The crime procedural portion of the film is ordinary with Hamm's character and a local sell-out cop (played by Lost's Titus Welliver) seemingly clueless and without any leads one second, then on a furious manhunt the next. While you'd figure a big screen teaming of Don Draper and The Man In Black would yield better returns and both are underused to an extent (Welliver moreso), there is a fresh spin to Hamm's special agent in that he's a complete jerk who's impossible to root for. As unlikable as Doug and his crew are, he's a lot worse, manipulating witnesses and using childish bullying tactics to get his way. Whenever he doesn't get his way he looks like he's halfway to a nervous breakdown or ready to cry and throw a fit. Hamm plays Frawley so remorselessly that he makes you want to side with the crooks and injects much needed energy into the film as it spirals toward its Fenway Park finale. That's the best aspect of the script, the ambiguity between good and bad, where the characters actions are colored in shades of gray. The cops don't wear the white hats and the criminals don't wear the black. As much as every development follows strict conventions of the crime genre, it deviates here and the movie's better for it. Pacing is also a strength as it's the rare crime thriller that seems to gain momentum as it heads into the latter stages and the two big action sequences that bookend the film impress because they're filmed in such a way that you can actually tell what's happening. We know the result, but because these scenes are so relentlessly suspenseful Affleck has us doubting their outcomes at times, or at least more interested in seeing how he'll arrive there.

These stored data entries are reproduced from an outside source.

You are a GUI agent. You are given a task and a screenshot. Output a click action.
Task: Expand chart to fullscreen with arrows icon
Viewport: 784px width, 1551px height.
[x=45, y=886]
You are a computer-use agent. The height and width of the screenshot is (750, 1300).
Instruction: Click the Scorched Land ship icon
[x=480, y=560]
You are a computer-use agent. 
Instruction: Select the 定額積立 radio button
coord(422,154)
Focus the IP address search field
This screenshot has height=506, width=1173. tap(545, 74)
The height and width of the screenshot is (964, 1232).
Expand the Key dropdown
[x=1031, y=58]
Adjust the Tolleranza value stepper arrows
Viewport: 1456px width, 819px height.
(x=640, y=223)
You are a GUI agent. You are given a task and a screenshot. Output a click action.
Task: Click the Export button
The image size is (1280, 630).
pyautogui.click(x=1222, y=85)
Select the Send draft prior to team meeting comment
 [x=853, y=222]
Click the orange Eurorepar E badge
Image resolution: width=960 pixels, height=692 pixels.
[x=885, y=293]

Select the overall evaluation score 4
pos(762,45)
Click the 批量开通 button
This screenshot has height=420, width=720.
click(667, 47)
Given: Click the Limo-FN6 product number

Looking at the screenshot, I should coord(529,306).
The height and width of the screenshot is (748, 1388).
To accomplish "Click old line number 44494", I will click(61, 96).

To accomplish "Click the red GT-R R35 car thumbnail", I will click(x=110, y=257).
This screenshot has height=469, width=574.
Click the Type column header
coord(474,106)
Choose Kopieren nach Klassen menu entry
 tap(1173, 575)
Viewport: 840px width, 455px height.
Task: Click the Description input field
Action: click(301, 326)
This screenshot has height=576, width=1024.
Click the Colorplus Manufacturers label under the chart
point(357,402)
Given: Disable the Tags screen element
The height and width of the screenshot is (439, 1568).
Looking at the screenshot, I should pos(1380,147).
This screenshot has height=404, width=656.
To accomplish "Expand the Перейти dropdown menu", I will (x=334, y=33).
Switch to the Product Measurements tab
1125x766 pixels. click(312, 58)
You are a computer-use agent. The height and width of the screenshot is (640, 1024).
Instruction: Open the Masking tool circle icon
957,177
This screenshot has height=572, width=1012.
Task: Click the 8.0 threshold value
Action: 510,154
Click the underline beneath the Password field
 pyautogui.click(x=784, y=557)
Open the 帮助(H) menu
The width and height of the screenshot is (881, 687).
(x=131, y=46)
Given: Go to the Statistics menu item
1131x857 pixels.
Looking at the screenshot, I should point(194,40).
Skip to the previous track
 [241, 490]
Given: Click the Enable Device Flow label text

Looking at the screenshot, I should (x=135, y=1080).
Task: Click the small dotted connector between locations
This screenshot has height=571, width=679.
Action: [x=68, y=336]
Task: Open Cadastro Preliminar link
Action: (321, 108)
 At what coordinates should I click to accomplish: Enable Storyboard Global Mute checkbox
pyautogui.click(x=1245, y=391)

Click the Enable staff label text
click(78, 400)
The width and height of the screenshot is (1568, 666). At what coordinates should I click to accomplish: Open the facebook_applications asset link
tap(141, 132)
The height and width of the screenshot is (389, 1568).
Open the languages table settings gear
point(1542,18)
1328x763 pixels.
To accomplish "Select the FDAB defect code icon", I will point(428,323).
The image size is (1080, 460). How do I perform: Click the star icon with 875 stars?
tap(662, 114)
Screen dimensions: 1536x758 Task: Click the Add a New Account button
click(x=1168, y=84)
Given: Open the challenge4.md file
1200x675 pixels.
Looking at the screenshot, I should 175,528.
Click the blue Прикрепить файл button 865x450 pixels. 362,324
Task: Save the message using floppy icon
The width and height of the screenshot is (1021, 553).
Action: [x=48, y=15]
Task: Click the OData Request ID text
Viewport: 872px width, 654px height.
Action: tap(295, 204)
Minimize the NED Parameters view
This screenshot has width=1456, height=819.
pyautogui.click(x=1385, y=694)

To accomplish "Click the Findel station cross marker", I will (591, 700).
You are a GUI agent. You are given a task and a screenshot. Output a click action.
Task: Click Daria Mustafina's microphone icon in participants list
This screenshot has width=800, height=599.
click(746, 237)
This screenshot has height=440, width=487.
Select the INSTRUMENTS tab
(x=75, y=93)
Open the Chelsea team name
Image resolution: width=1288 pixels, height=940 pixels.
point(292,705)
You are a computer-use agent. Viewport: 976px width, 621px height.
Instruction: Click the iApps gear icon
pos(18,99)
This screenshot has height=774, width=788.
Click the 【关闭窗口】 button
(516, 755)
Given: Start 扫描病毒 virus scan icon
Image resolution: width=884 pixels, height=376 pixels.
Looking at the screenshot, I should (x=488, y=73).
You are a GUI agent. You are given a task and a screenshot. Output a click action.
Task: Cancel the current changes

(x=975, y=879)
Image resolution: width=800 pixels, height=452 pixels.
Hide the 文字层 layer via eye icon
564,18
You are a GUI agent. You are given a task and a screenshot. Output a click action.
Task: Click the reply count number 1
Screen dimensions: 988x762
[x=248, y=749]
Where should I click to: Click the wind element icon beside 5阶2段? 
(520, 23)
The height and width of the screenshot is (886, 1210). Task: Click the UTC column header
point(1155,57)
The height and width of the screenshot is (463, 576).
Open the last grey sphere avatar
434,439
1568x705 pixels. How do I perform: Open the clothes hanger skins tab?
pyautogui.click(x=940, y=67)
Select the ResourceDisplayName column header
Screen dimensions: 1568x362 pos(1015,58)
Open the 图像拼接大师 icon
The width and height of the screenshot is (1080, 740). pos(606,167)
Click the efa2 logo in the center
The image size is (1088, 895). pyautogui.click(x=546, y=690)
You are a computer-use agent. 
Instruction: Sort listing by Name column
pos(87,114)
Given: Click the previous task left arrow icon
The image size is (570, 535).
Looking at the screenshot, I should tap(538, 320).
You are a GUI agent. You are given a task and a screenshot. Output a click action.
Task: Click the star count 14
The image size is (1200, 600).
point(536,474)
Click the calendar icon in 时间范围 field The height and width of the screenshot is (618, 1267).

I get that Ben Affleck wants to make projects he's passionate about and this is the stuff he knows and the area he grew up in, but despite conveying a great feel for the Boston setting and its characters, the film does seem strangely impersonal in a way because of the familiarity of the material (which is adapted from Chuck Hogan's novel Prince of Thieves but may as well be based on any crime novel). He brings the scenario to life on screen as well as possible (if not better) and does a good job making you feel as if you're watching something more significant than what's actually present. Everyone can agree by now that Affleck has more than completely made amends for some of his questionable career decisions since graduating to the "A-List" earlier in the decade and has clearly dedicated himself to doing creatively fulfilling work both in front and behind the camera. Now I'd just like to see him tackle some different, fresher material. Even aside from the performances, it's easy to see why The Town gotten the praise it has because anyone who's a huge fan of the crime genre will love it and those who aren't will have very little to complain about.